Secondly, besides specific cultural content
we also find that fact and perception can be very different. Not only cultural
conditioning, but also the perception of each individual can play a major
factor in how the NDE is experienced. Atwater explains that, “Invariably an
attack of some kind would take place in hellish scenarios or a shunning, and
pain would be felt or surges of anxiety and fear.” But; “Amazing as it may
seem, I noticed that the same scene that one individual considers wonderfully
positive another may declare negative or horrific.”
There is
evidence to suggest that not only cultural concepts of hell play a factor in
the perception of hell, but also one’s environment may play a factor.

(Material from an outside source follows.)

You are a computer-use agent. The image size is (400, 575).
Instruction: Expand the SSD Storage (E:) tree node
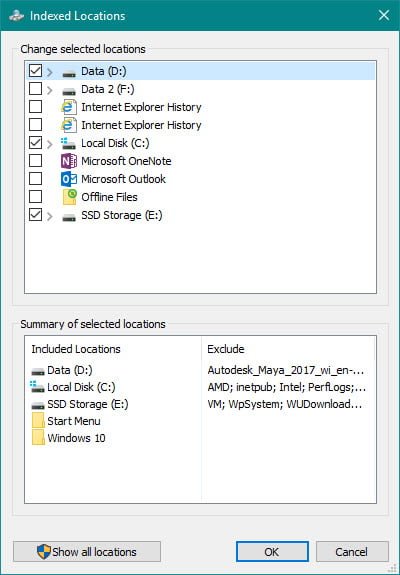[x=50, y=216]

First,
the finding of higher rates of unpleasant NDEs among people with distressing
states of mind at the moment of death, such as e.g. suicide attempts, seems to
suggest that our mental state has an impact on the negative content of the NDE.
Also higher frequencies of negative experiences have been found in other
cultures, such as in African cultures where a belief in woo doo and a sense of
being “bewitched” was predominant.
Also very
interestingly, a German study that compared East German NDEs with West German
NDEs happening before the fall of the wall, found a huge difference in
distressing experiences. Where the East German NDEs had a frequency of negative
experiences of 60 percent, the West German study only found 29 percent.
So, we
find that not only is there is difference in cultural content but there also
seems to be a difference in perception of what is experienced as distressing,
and that both mental state and environments may affect the negative experience.